__WHAT THE TASK REQUIRES__
Can you give all the records again without altering a single character?

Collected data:
....................
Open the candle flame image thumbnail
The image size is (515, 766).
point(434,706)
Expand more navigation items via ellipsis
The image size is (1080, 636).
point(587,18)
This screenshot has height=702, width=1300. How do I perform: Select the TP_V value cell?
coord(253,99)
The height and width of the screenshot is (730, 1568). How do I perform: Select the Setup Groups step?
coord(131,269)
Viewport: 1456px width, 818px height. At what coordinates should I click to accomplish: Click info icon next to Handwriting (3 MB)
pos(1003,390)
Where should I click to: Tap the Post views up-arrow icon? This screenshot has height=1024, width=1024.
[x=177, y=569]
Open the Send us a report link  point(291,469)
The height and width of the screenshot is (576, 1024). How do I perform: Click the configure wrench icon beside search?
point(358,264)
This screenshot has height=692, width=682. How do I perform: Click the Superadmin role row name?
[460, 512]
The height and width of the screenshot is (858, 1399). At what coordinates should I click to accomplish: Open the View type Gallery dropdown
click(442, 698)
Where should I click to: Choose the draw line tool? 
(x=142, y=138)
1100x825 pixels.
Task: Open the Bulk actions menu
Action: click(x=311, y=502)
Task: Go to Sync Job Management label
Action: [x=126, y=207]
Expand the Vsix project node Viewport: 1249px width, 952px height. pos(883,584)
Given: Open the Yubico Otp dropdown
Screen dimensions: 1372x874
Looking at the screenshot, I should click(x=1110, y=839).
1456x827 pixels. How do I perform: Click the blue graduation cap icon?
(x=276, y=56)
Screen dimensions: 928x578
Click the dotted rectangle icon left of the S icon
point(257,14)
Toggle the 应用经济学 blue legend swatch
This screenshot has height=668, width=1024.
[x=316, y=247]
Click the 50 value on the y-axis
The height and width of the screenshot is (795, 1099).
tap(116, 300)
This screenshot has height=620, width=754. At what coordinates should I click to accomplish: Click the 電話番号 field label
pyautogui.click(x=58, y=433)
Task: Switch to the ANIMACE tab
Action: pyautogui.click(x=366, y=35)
....................
__SOLUTION__
Open the candle flame image thumbnail
The image size is (515, 766).
point(434,706)
Expand more navigation items via ellipsis
The image size is (1080, 636).
point(587,18)
This screenshot has height=702, width=1300. How do I perform: Select the TP_V value cell?
coord(253,99)
The height and width of the screenshot is (730, 1568). How do I perform: Select the Setup Groups step?
coord(131,269)
Viewport: 1456px width, 818px height. At what coordinates should I click to accomplish: Click info icon next to Handwriting (3 MB)
pos(1003,390)
Where should I click to: Tap the Post views up-arrow icon? This screenshot has height=1024, width=1024.
[x=177, y=569]
Open the Send us a report link  point(291,469)
The height and width of the screenshot is (576, 1024). How do I perform: Click the configure wrench icon beside search?
point(358,264)
This screenshot has height=692, width=682. How do I perform: Click the Superadmin role row name?
[460, 512]
The height and width of the screenshot is (858, 1399). At what coordinates should I click to accomplish: Open the View type Gallery dropdown
click(442, 698)
Where should I click to: Choose the draw line tool? 
(x=142, y=138)
1100x825 pixels.
Task: Open the Bulk actions menu
Action: click(x=311, y=502)
Task: Go to Sync Job Management label
Action: [x=126, y=207]
Expand the Vsix project node Viewport: 1249px width, 952px height. pos(883,584)
Given: Open the Yubico Otp dropdown
Screen dimensions: 1372x874
Looking at the screenshot, I should click(x=1110, y=839).
1456x827 pixels. How do I perform: Click the blue graduation cap icon?
(x=276, y=56)
Screen dimensions: 928x578
Click the dotted rectangle icon left of the S icon
point(257,14)
Toggle the 应用经济学 blue legend swatch
This screenshot has height=668, width=1024.
[x=316, y=247]
Click the 50 value on the y-axis
The height and width of the screenshot is (795, 1099).
tap(116, 300)
This screenshot has height=620, width=754. At what coordinates should I click to accomplish: Click the 電話番号 field label
pyautogui.click(x=58, y=433)
Task: Switch to the ANIMACE tab
Action: pyautogui.click(x=366, y=35)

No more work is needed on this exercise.